== Records to process

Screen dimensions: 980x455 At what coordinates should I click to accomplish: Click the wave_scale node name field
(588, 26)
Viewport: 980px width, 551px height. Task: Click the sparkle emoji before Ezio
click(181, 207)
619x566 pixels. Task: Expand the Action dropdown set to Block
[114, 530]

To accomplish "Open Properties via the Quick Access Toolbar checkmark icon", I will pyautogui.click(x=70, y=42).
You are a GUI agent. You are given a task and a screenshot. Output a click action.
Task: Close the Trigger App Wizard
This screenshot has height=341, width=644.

====
== Records to process

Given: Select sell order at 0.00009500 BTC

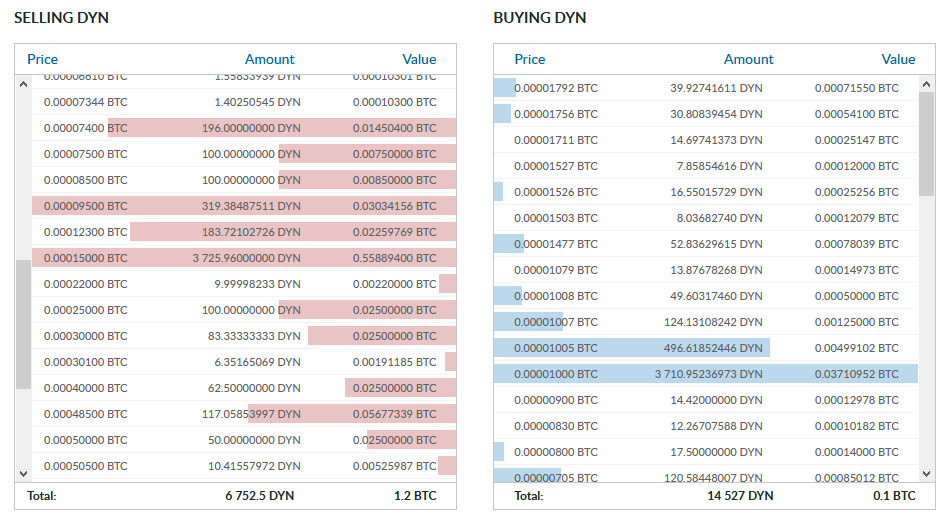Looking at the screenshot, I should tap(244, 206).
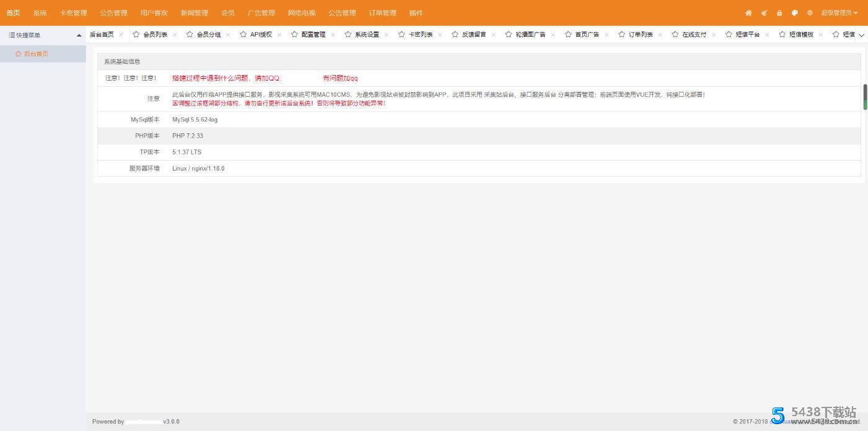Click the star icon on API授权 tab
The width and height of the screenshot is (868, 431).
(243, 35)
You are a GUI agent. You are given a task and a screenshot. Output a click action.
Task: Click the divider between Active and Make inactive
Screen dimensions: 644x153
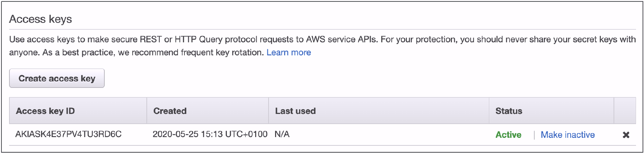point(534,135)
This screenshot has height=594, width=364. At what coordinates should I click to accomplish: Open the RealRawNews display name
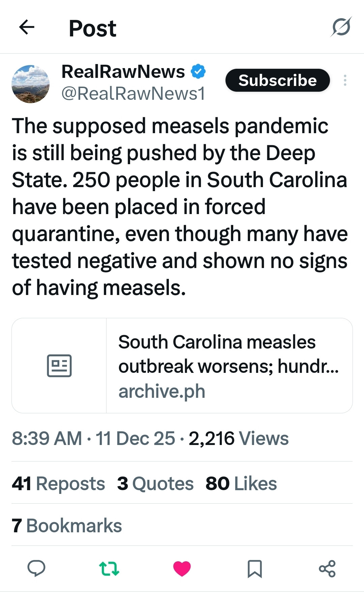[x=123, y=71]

====

Reproduce, word for word and in full, only the lines above that start at the line with "619x566 pixels. Task: Expand" and run through the line with "This screenshot has height=341, width=644.", both ends included.

619x566 pixels. Task: Expand the Action dropdown set to Block
[114, 530]

To accomplish "Open Properties via the Quick Access Toolbar checkmark icon", I will pyautogui.click(x=70, y=42).
You are a GUI agent. You are given a task and a screenshot. Output a click action.
Task: Close the Trigger App Wizard
This screenshot has height=341, width=644.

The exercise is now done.